**Exercise task**
Count how many lines of the records below contain the word "icon", and reply with that number alone.

**Material provided**
━━━━━━━━━━━━━━━━
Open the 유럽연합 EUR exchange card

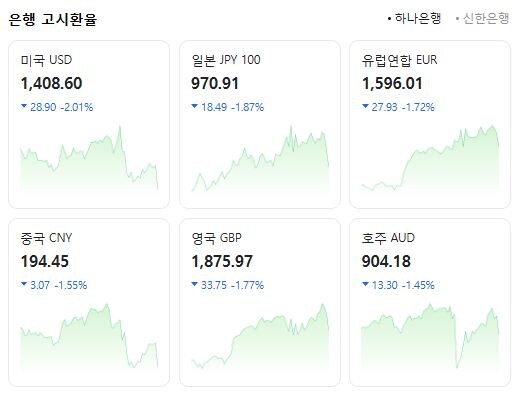tap(430, 125)
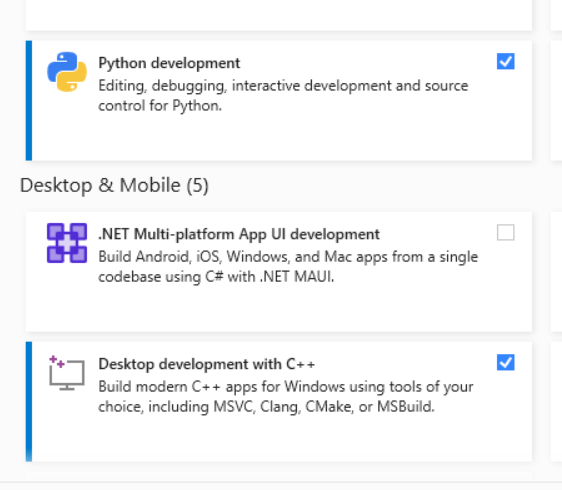The height and width of the screenshot is (490, 562).
Task: Click the blue selection bar on Python card
Action: click(29, 100)
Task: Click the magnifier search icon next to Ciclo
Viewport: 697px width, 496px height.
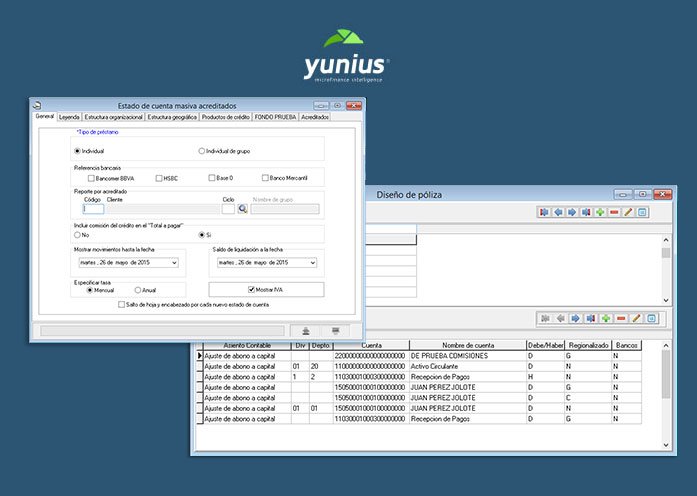Action: (242, 209)
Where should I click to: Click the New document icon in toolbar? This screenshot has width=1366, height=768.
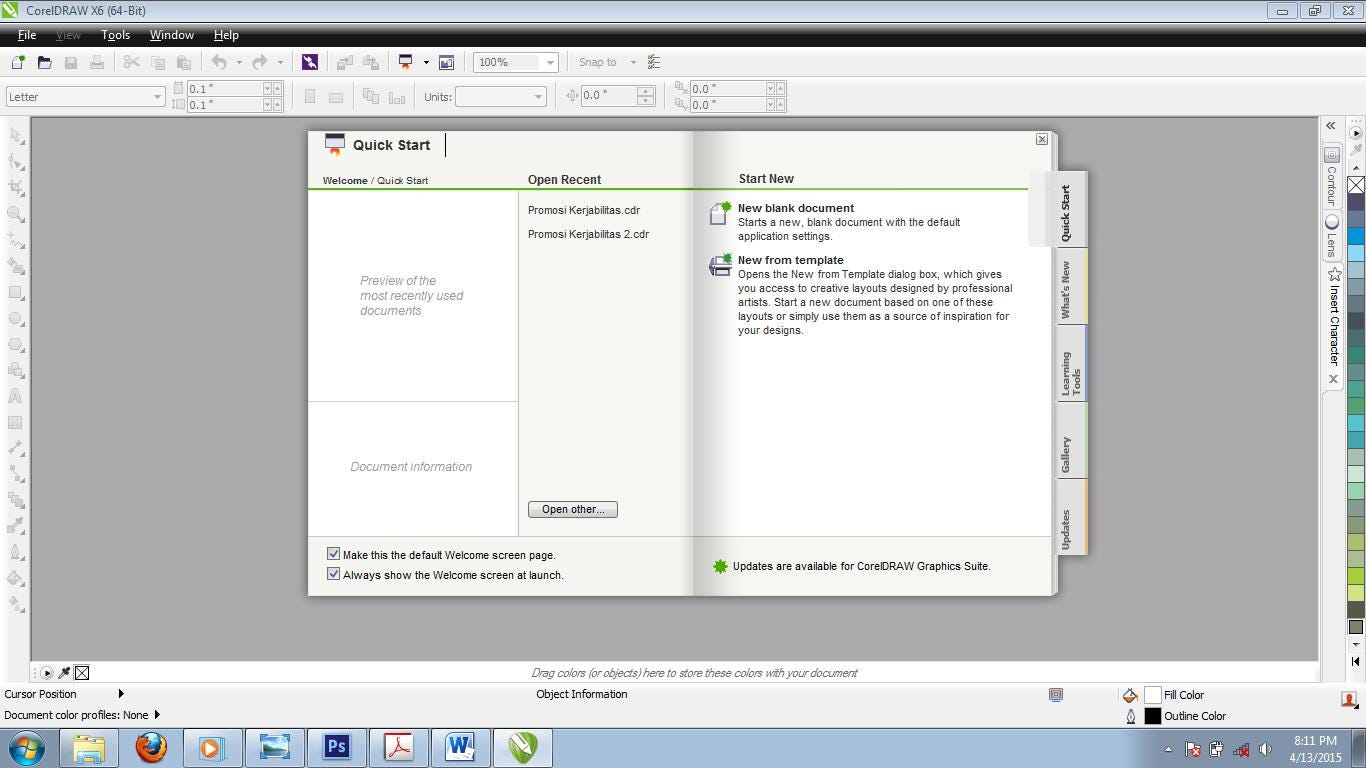coord(18,62)
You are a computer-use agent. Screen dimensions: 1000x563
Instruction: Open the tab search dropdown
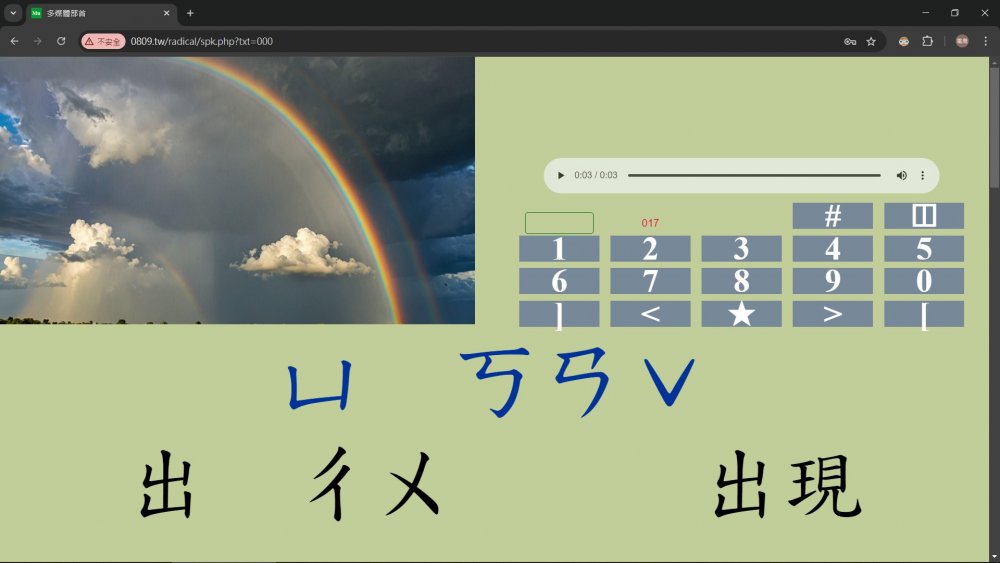[x=13, y=13]
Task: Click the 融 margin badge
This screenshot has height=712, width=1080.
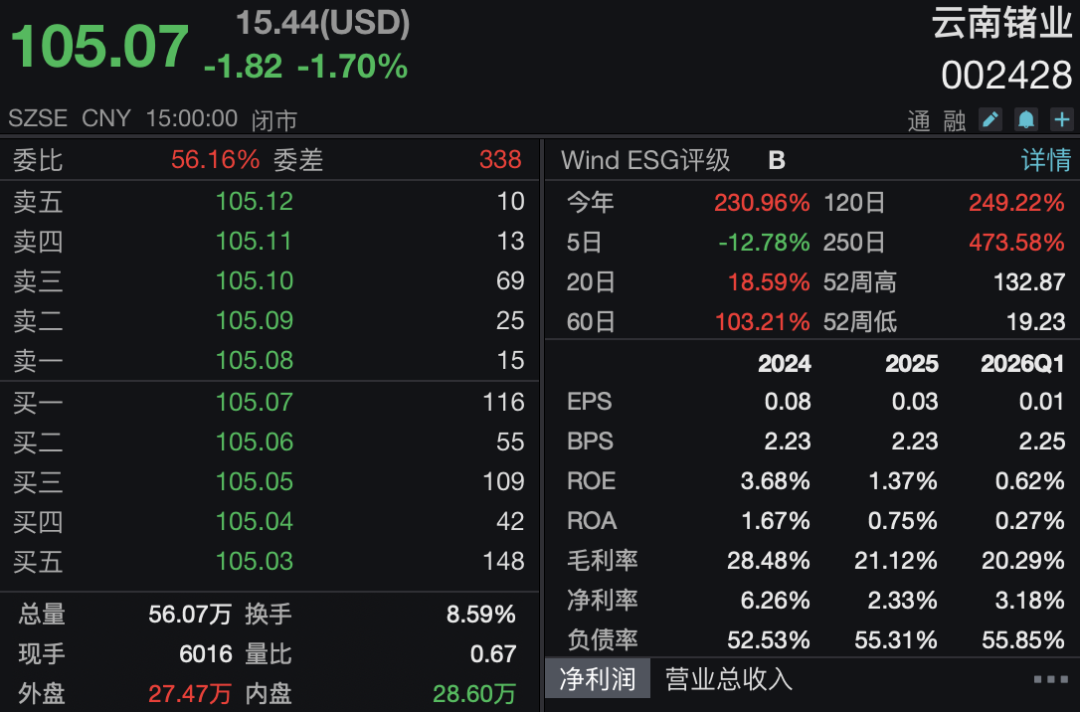Action: (x=954, y=121)
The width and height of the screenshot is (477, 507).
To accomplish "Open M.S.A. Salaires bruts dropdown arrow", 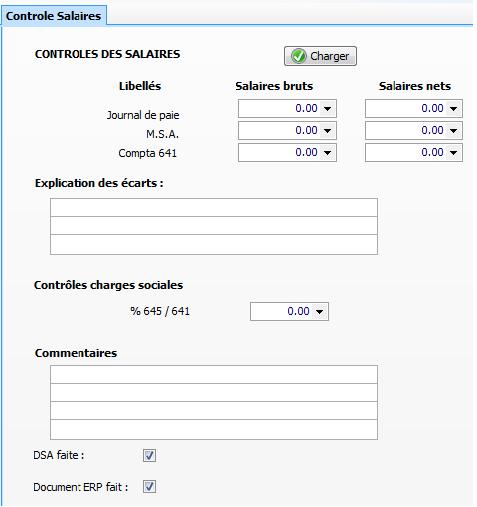I will pos(327,130).
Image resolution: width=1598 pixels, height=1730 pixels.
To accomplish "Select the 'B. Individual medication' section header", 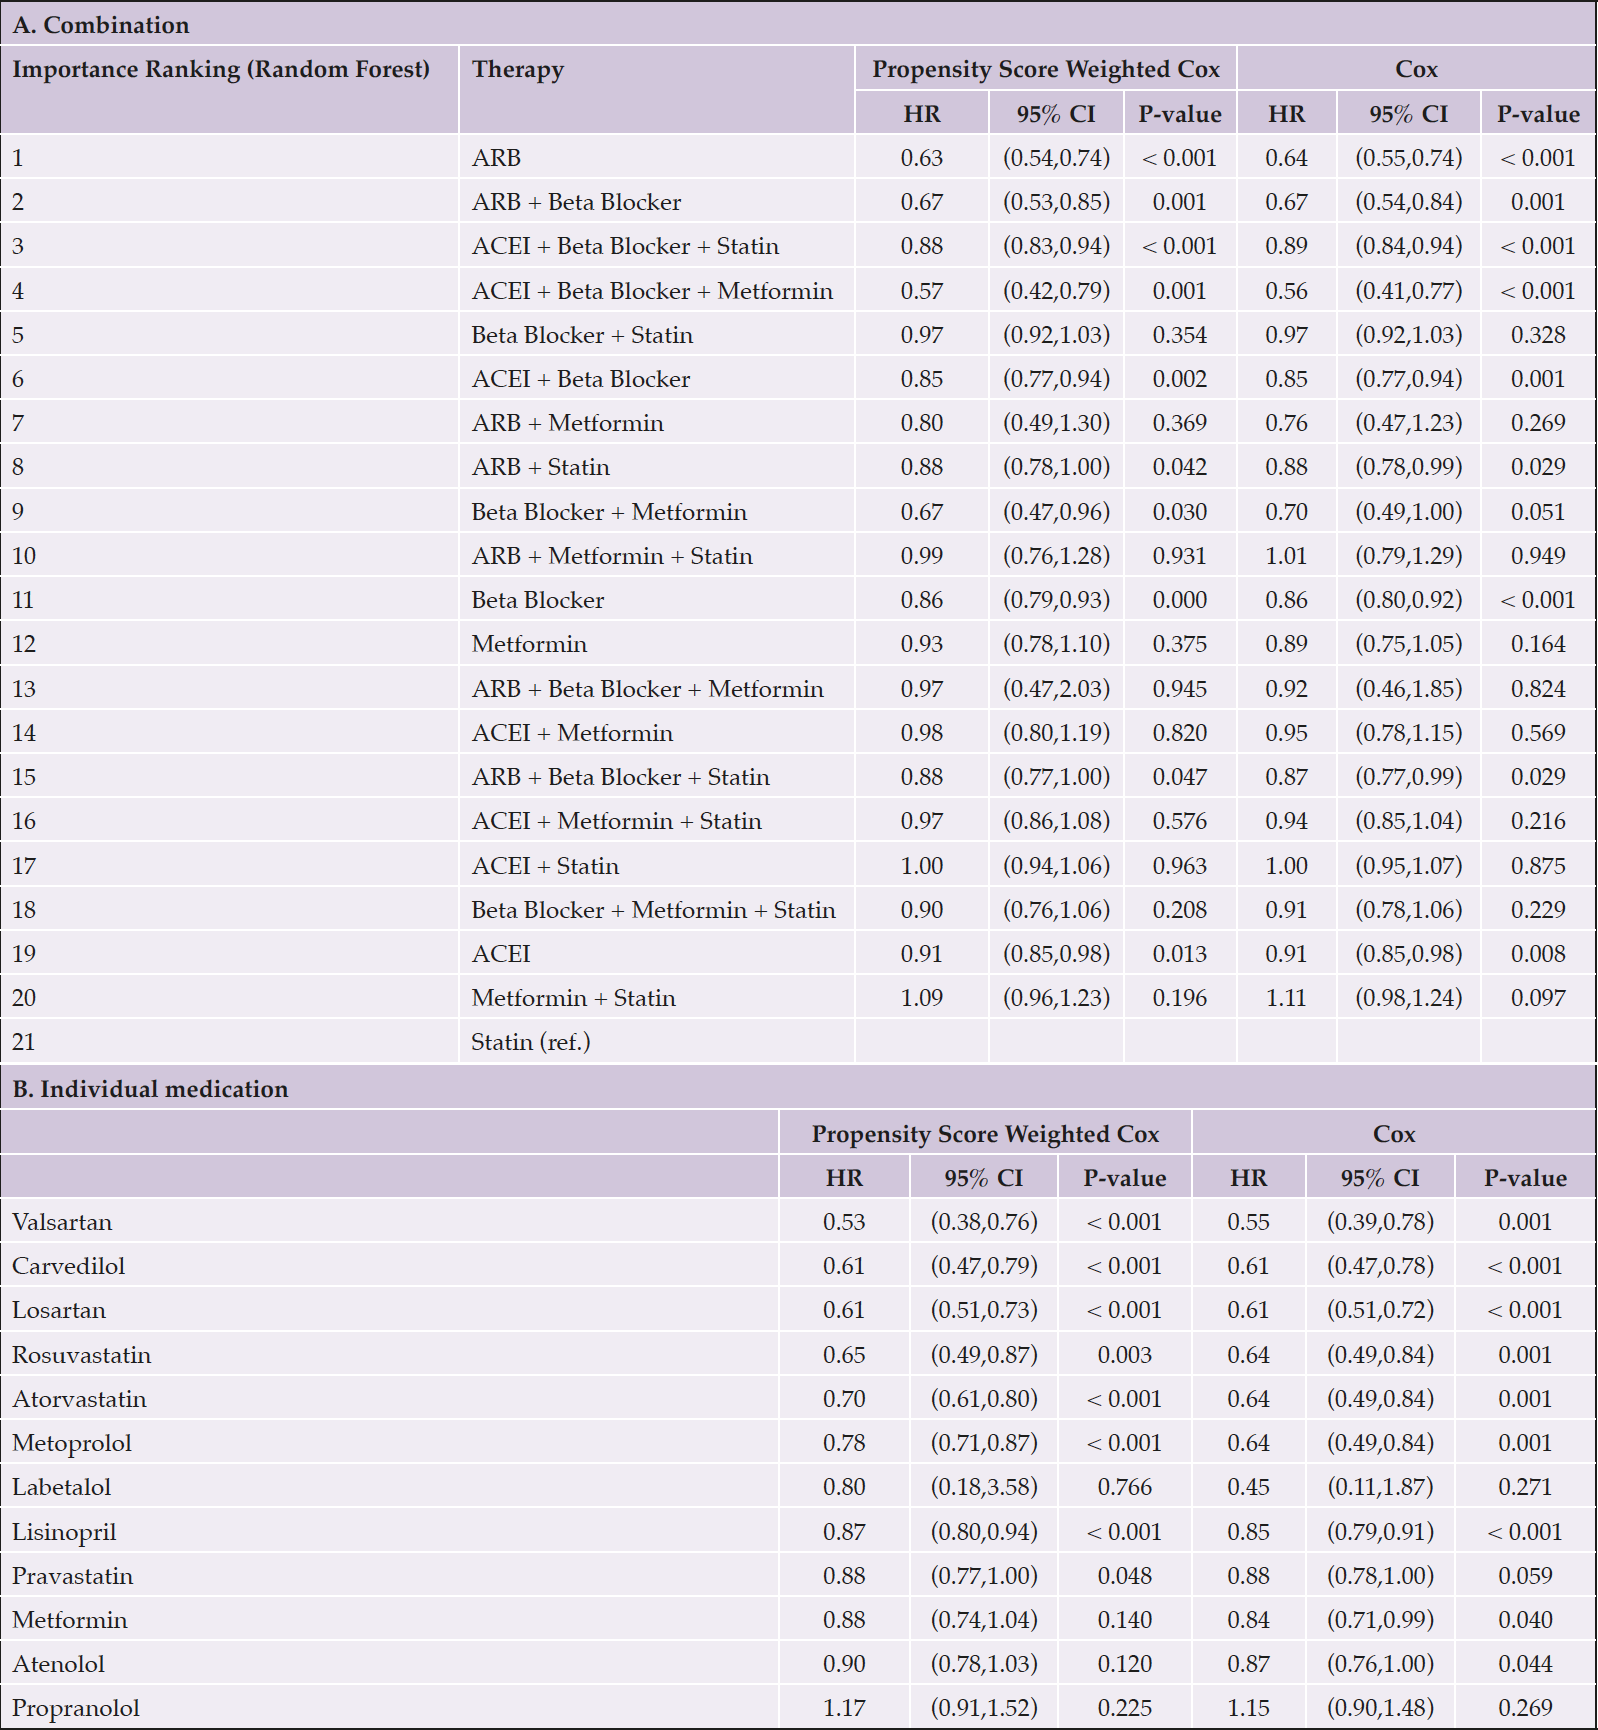I will point(150,1089).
━━━━━━━━━━━━━━━━
**Task output**
2